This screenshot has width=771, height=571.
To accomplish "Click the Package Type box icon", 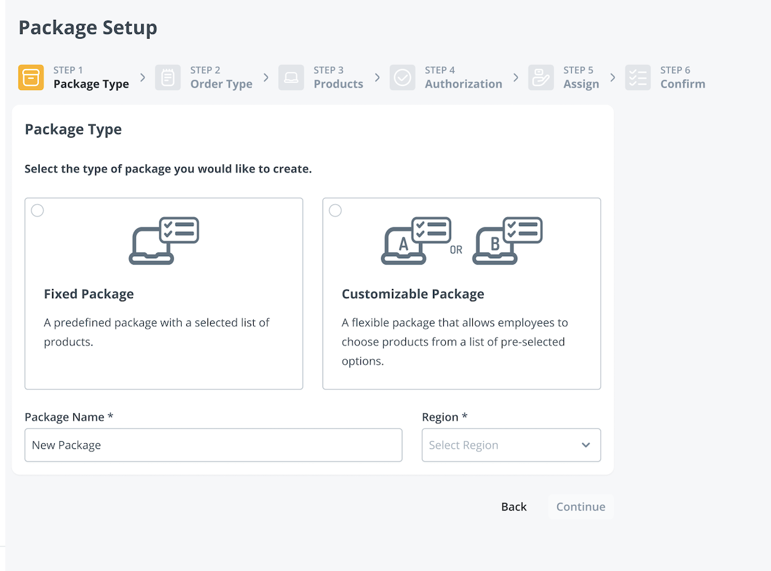I will click(31, 78).
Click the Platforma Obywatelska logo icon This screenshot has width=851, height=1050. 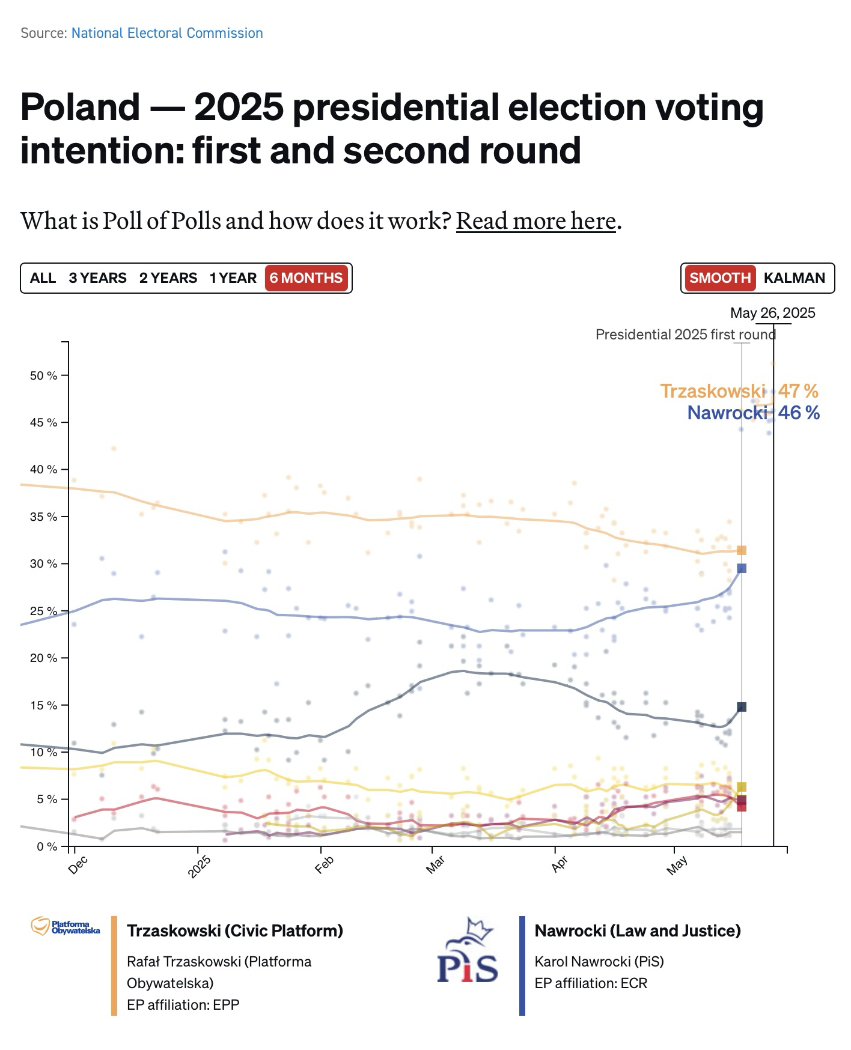[x=66, y=927]
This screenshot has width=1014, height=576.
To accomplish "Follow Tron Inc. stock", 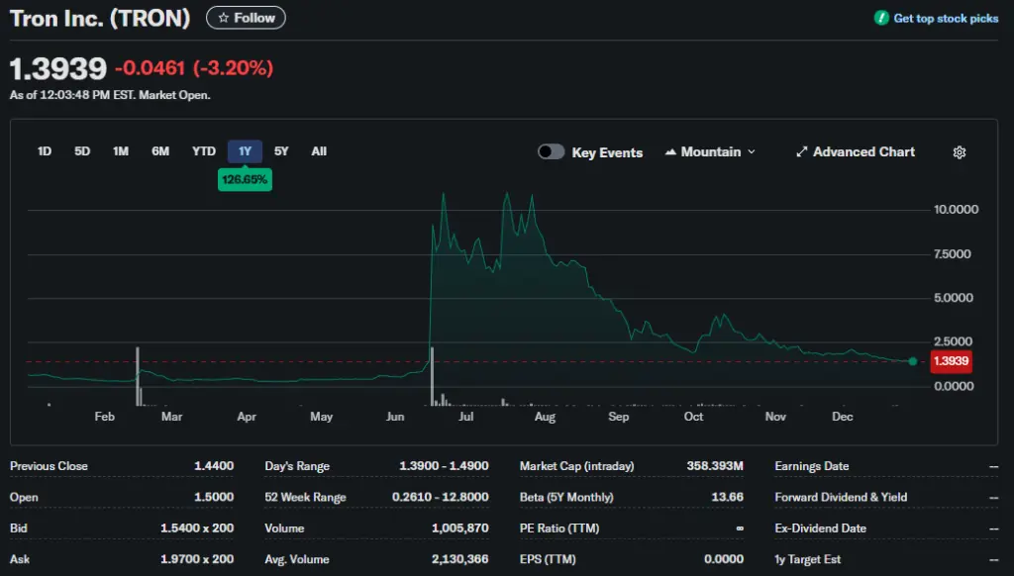I will (246, 18).
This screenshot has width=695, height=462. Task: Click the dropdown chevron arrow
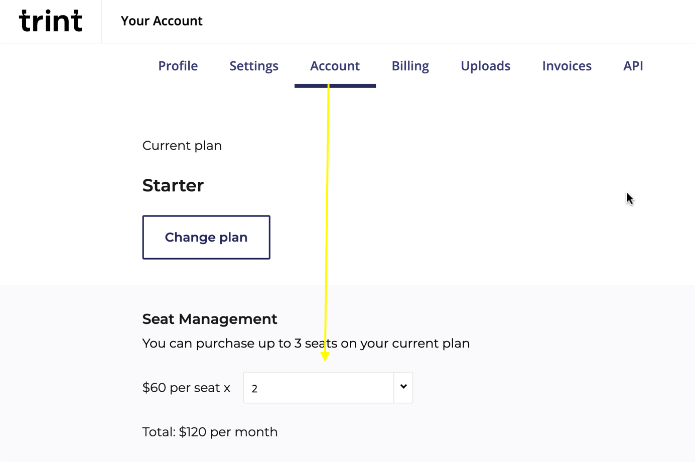tap(403, 387)
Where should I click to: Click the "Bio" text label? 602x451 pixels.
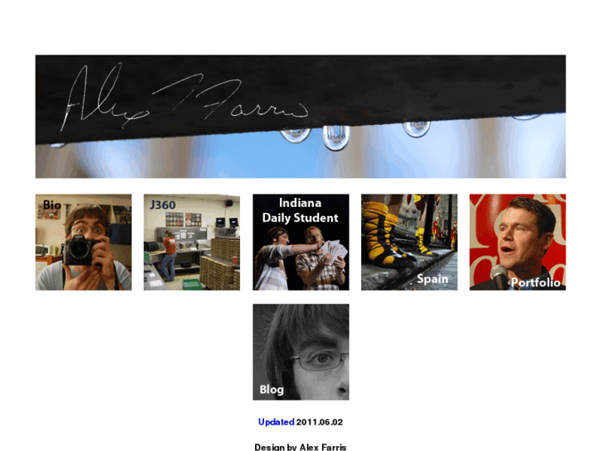point(52,205)
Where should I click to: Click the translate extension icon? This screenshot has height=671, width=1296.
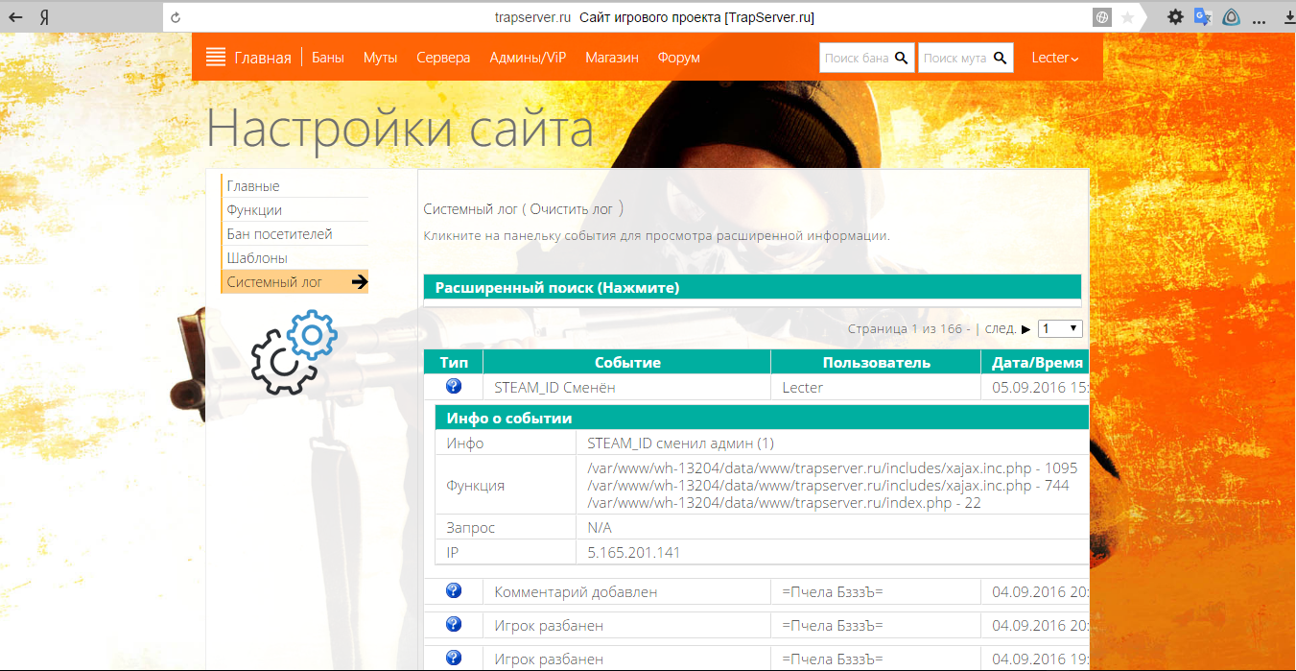pyautogui.click(x=1202, y=17)
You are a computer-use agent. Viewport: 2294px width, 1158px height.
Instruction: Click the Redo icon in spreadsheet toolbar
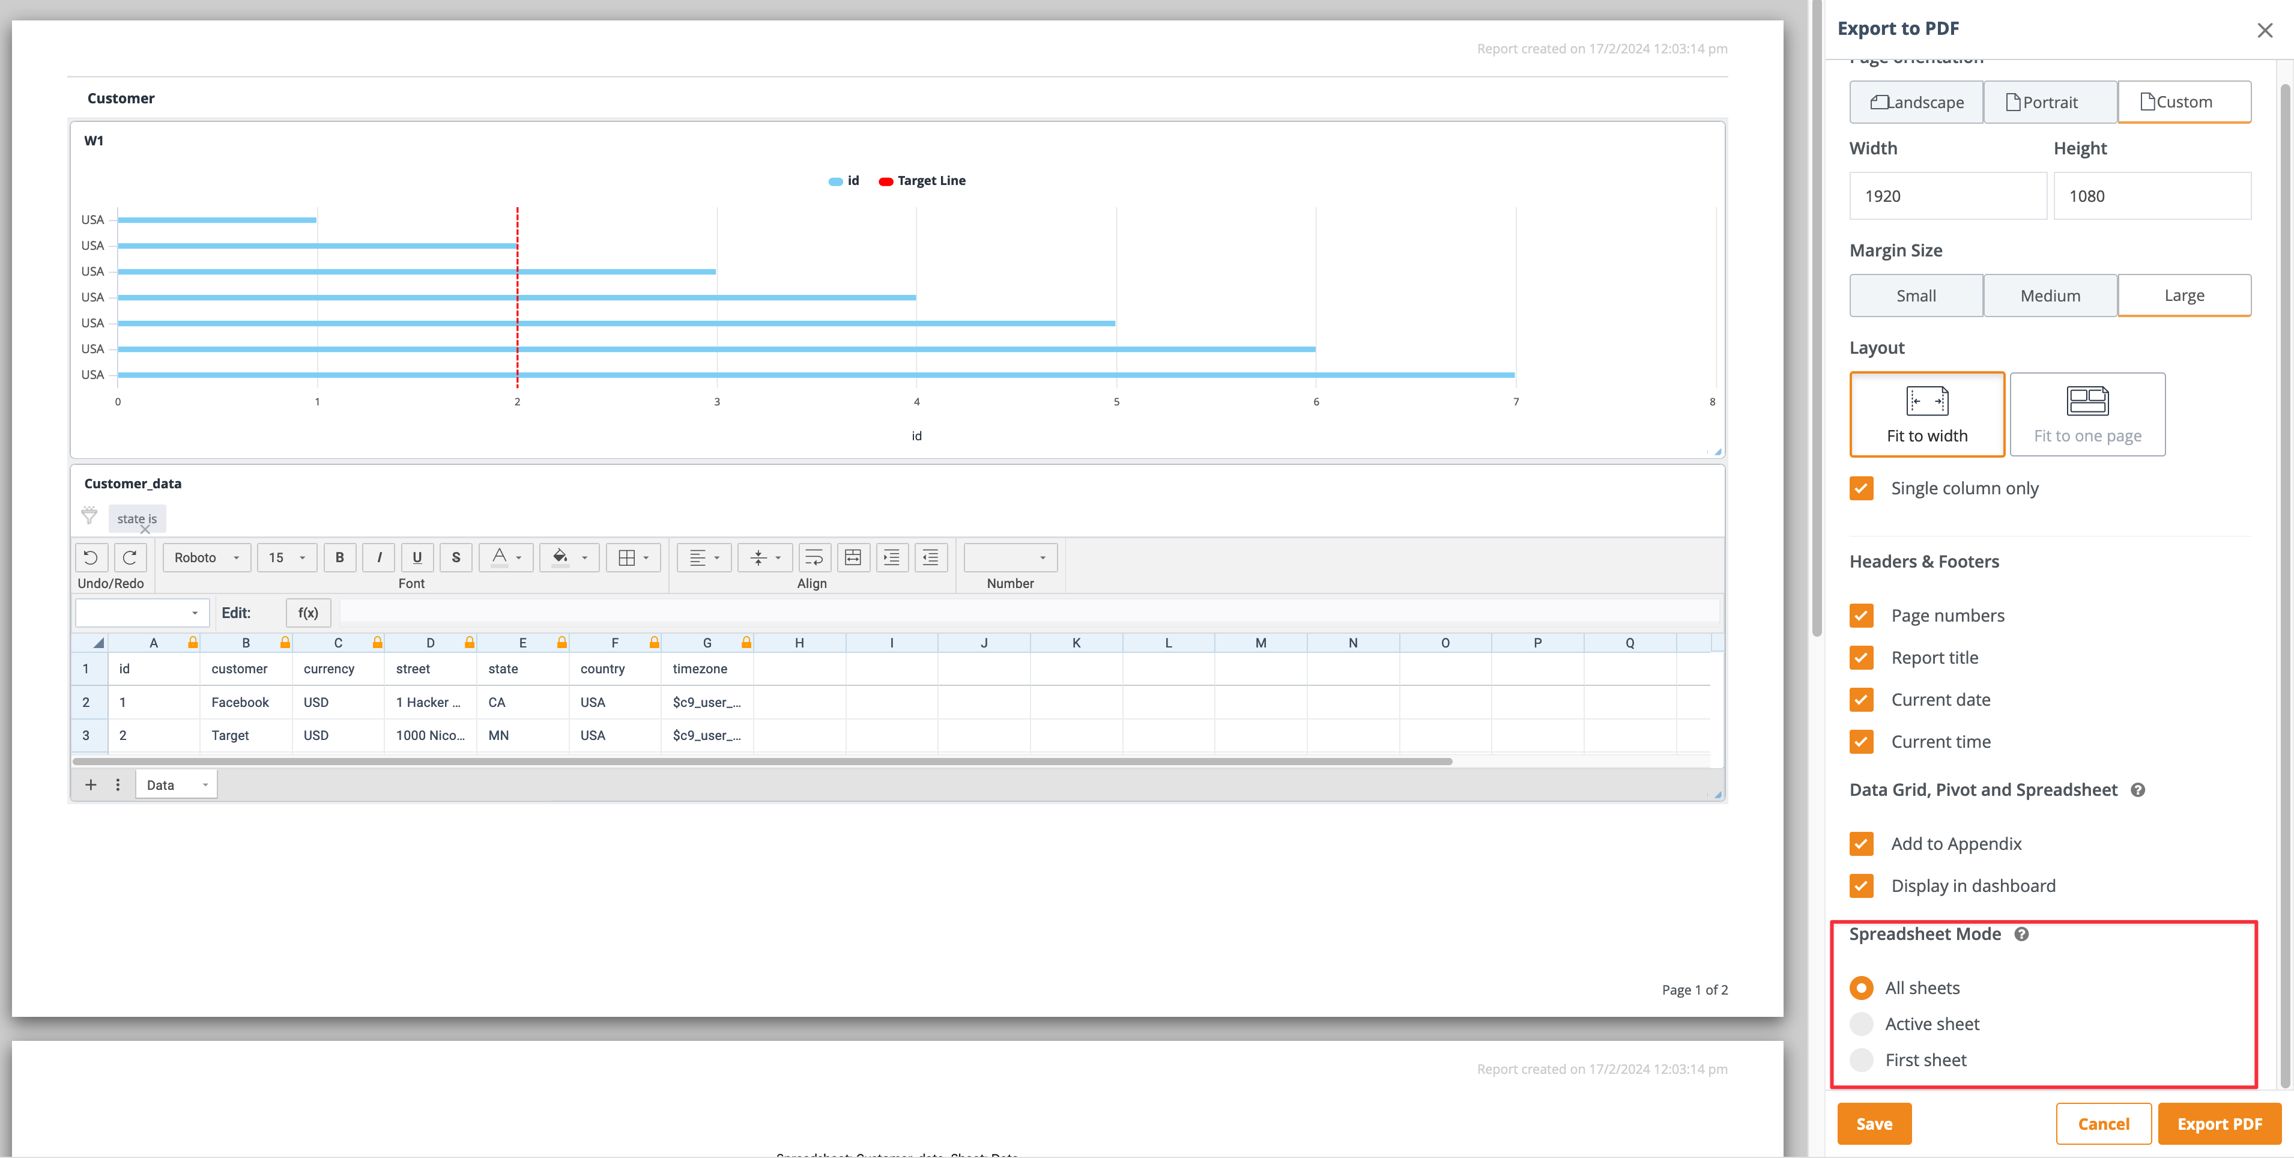tap(128, 557)
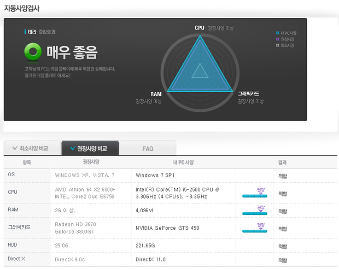Click the 그래픽카드 label on radar chart

tap(248, 94)
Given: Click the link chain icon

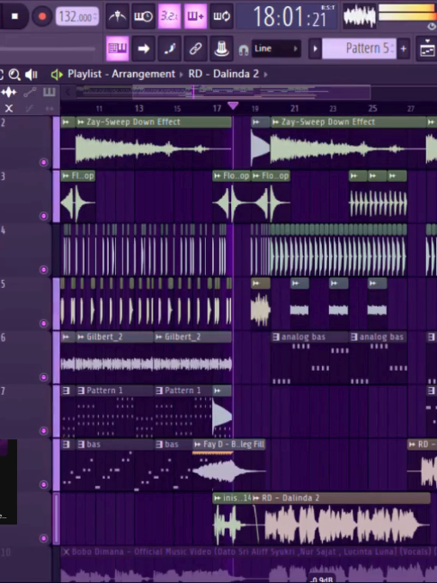Looking at the screenshot, I should coord(195,49).
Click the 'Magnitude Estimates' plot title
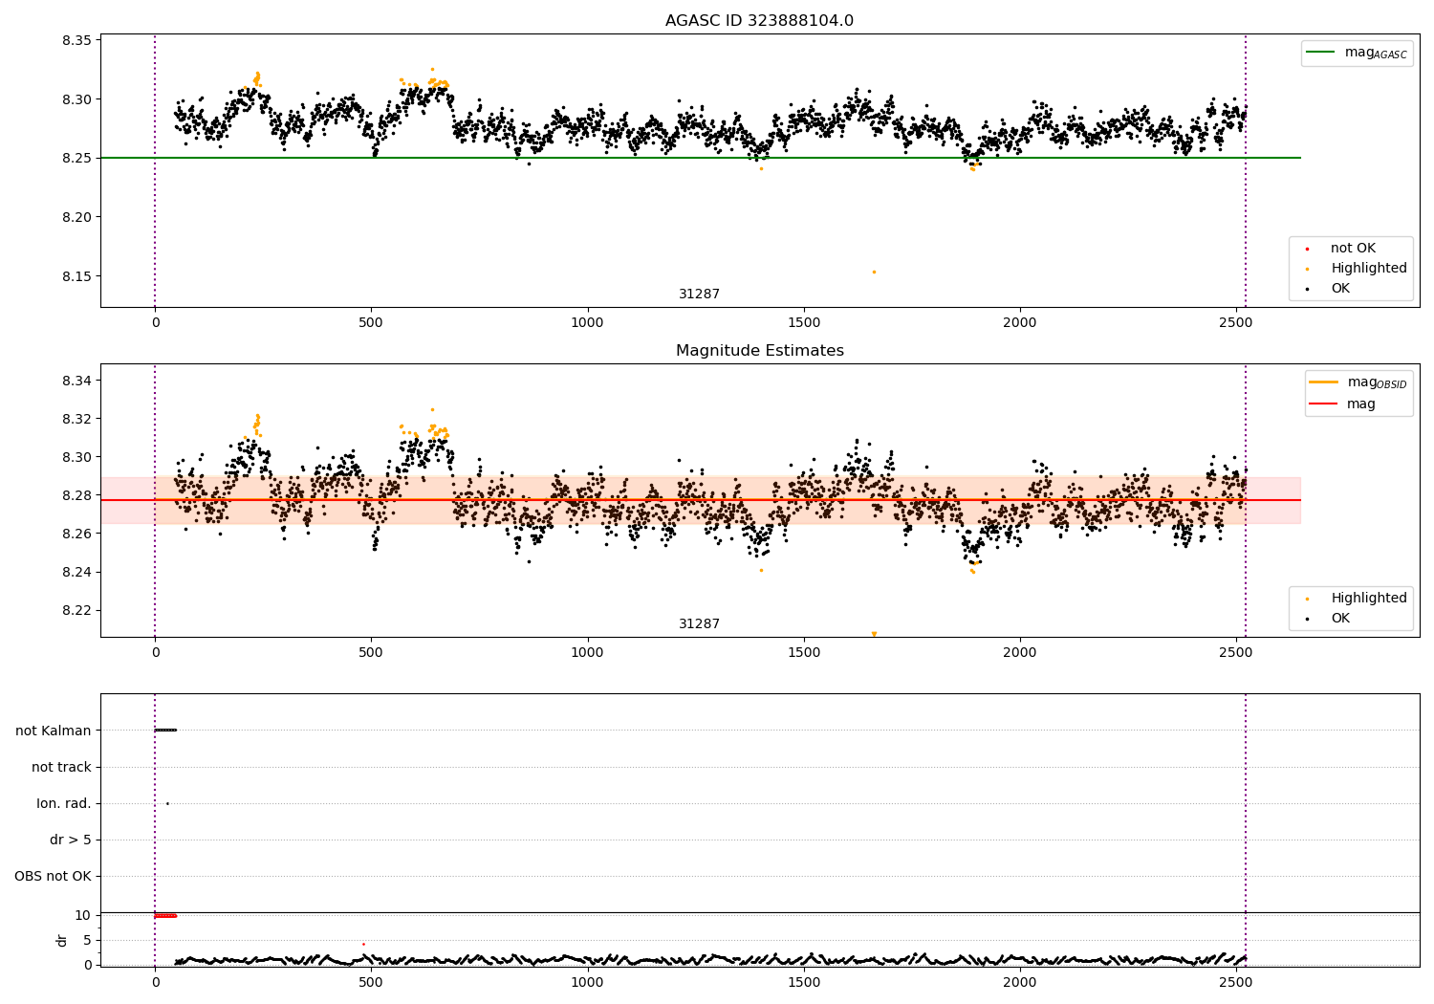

##############################

Work instruction: The required answer is the lines from the one that contains "Where should I click to: Click the translate" through the last line of the records, restated word for word, with every picture dropped.

Exercise result:
Where should I click to: Click the translate extension icon? This screenshot has height=671, width=1296.
pyautogui.click(x=1202, y=17)
You are a computer-use agent. Viewport: 2294px width, 1158px height.
Instruction: Click the Redo icon in spreadsheet toolbar
tap(128, 557)
Click the 그래픽카드 label on radar chart

tap(248, 94)
Given: Click the link chain icon

Looking at the screenshot, I should coord(195,49).
Click the 'Magnitude Estimates' plot title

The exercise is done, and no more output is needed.